TÜİK dışında Türkiye’de enflasyon ölçümü yapan ENAG var. ENAG, bağımsız bilim insanlarından oluşan bir kurul ve enflasyon ölçümünde, TÜİK’in madde sepetini ve ağırlıklarını kullanıyor.
ENAG ENFASYONU NEDEN DAHA GERÇEKÇİ?
BEN TÜİK yerine ENAG’ın açıkladığı enflasyona güveniyorum. Gerekçesine gelince… Çünkü test ettim ve doğru olduğuna kanaat getirdim. Şöyle:
2021 yılı Eylül ayındaki Nas, faiz politikası ile enflasyon, döviz kuru, faizler, varlık fiyatları, tüketim malları fiyatlarında kontrol edilemeyen bozulmalar meydana geldi. Enflasyon aldı başını gitti. 2021 Ekiminden sonra hayat benim için öyle bir pahalılaştı ki, kendi enflasyonumu ölçmek için yola çıktım. ENAG’a güvenmediğimden değil, benim tüketim harcamalarım, TÜİK’in ve ENAG’ın sepetinden farklı olduğu için kendi enflasyonumu ölçmek istedim. Örneğin, ben kirada oturmuyorum. TÜİK ve ENAG sepetindeki gibi kira giderim yok, ancak konut için emlak vergisi ve konut sigorta giderlerim, aidat giderlerim var. Türkiye’yi ölçen sepetteki kadar kırmızı et tüketmiyorum ama Türkiye ortalamasından daha çok balık, sebze ve alkollü içki tüketiyorum. Ayda ortalama 80 litre benzin 20 gram karabiber, 3 kilo yoğurt tüketiyoruz. İki ayda bir berbere gidiyorum. TÜİK ve ENAG 415 madde ile enflasyon ölçerken ben 300’e yakın madde ile harcama sepeti kullanıyorum. 2.5 yıldır yaptığım ölçüler ile ENAG’ın açıkladığı oranlar at başı gidiyor. Bazı aylar ENAG benden yüksek çıkıyor, bazı aylar ben… Ama yıllık olarak baktığımızda ENAG’la benim aramda 3-4 puan fark oluyor. TÜİK’in açıkladığı enflasyon ise bizim yarımız bile değil. Üstelik TÜİK enflasyonu ölçtüğü madde fiyatlarını açıklamıyor.

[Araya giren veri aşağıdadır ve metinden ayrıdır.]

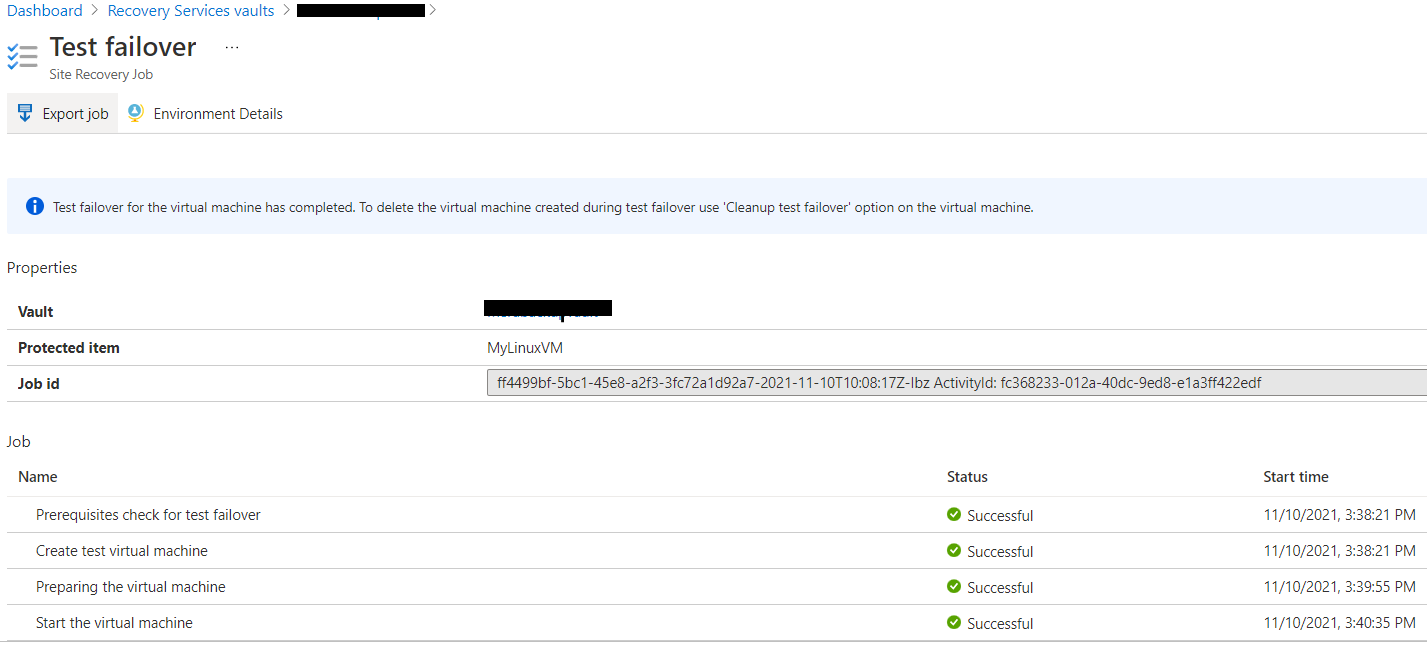
Task: Open the ellipsis menu next to Test failover
Action: pyautogui.click(x=231, y=46)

Bu durumda ben ENAG enflasyonuna güvenmekle kalmıyorum. Farklı bir sepetle ölçtüğüm enflasyon at başı gittiği için ENAG enflasyonuna kişisel olarak kefil oluyorum. Keşke birçok vakıf üniversitesinin ekonomi bölümlerindeki akademisyenler, karnından konuşacağına kendilerince endeksler geliştirip muhtelif enflasyon ölçseler.
4.5 YILDA ENFYLASYON YÜZDE 1803 ARTMIŞ
Çarşamba günkü programda ben 2020 Ocak ayından itibaren ENAG’ın ölçtüğü enflasyon ile TÜİK’in ölçtüğü enflasyonu karşılaştırdım. 2020 Ocak ayında endeks değerini 100 olarak aldım ve 2024 yılı Haziran sonuna getirdim.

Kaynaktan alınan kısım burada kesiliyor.